▸ **WHAT NEEDS TO BE DONE**
Repeat exactly, and nothing more, the lines from the one that includes "Increase the Y Rows value by one" through the final line of the entries; skip the pictures.

*** DATA SHOWN Section Begins ***

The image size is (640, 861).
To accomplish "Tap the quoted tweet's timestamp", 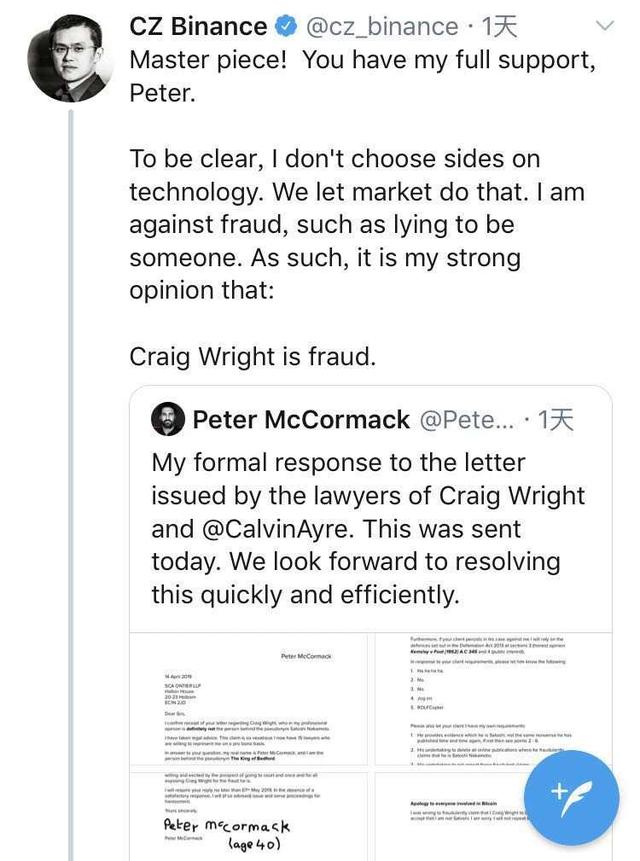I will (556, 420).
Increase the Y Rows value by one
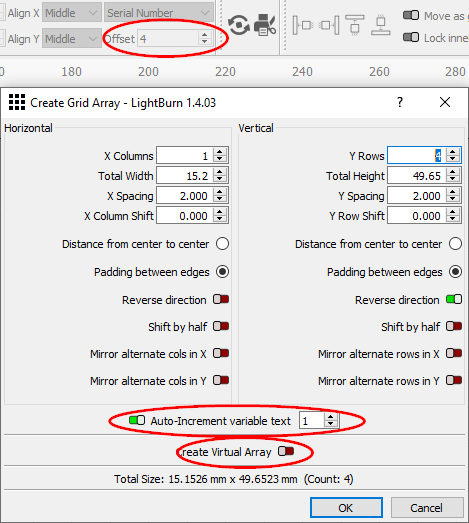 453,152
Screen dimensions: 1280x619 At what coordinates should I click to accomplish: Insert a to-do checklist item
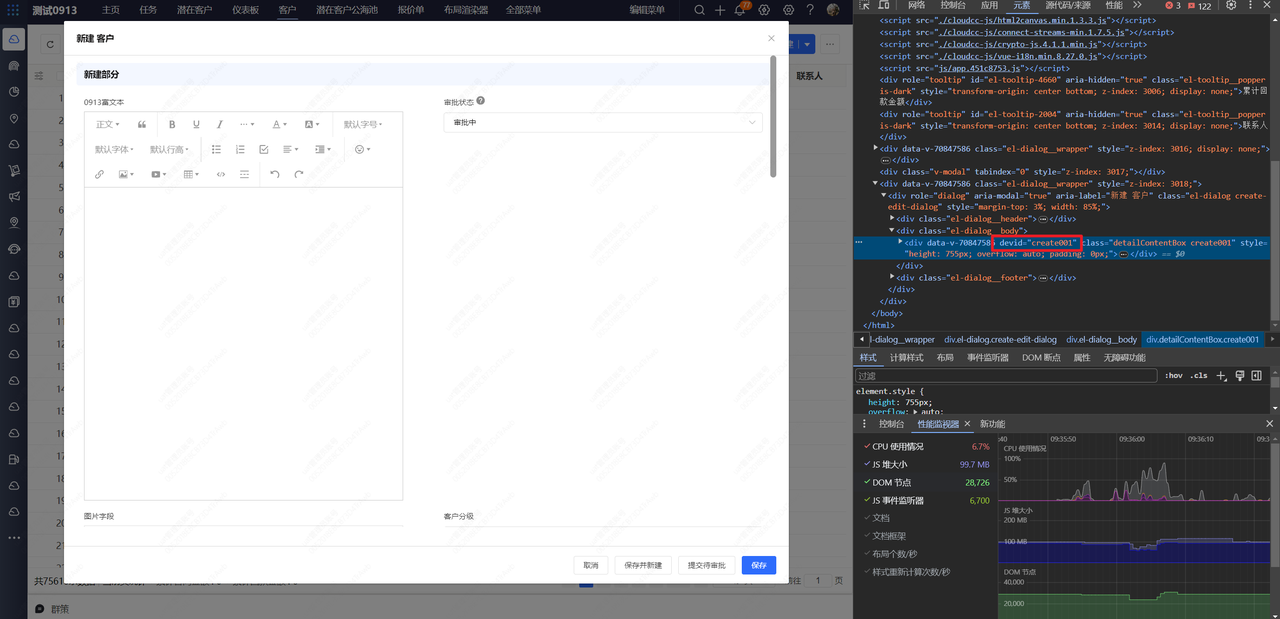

*** DATA SHOWN Section Ends ***

▸ **RESULT FOR THIS TASK**
Increase the Y Rows value by one
 453,152
Screen dimensions: 1280x619 At what coordinates should I click to accomplish: Insert a to-do checklist item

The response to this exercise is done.